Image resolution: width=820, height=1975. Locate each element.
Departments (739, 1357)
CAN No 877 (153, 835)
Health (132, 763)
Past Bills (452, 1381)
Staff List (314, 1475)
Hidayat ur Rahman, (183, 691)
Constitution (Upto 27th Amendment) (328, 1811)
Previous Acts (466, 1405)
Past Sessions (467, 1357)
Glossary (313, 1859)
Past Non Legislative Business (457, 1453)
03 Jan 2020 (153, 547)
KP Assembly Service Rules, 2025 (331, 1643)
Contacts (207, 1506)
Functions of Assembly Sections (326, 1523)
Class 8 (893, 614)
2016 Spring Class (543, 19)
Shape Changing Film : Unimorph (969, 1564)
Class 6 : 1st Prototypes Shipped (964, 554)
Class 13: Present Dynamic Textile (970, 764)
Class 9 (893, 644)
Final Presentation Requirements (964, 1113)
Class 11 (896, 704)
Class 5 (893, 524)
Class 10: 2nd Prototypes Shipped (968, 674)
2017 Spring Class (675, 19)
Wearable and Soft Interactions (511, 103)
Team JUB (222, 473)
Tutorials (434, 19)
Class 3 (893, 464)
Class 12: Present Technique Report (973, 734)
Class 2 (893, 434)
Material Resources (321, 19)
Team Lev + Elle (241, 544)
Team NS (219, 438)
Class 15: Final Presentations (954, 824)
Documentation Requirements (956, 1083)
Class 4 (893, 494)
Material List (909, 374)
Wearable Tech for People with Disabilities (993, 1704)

*Work request:*
Among the lines of the material above, find those with the word "Prototypes". Copy each one.

*Exercise result:*
Class 6 : 1st Prototypes Shipped (964, 554)
Class 10: 2nd Prototypes Shipped (968, 674)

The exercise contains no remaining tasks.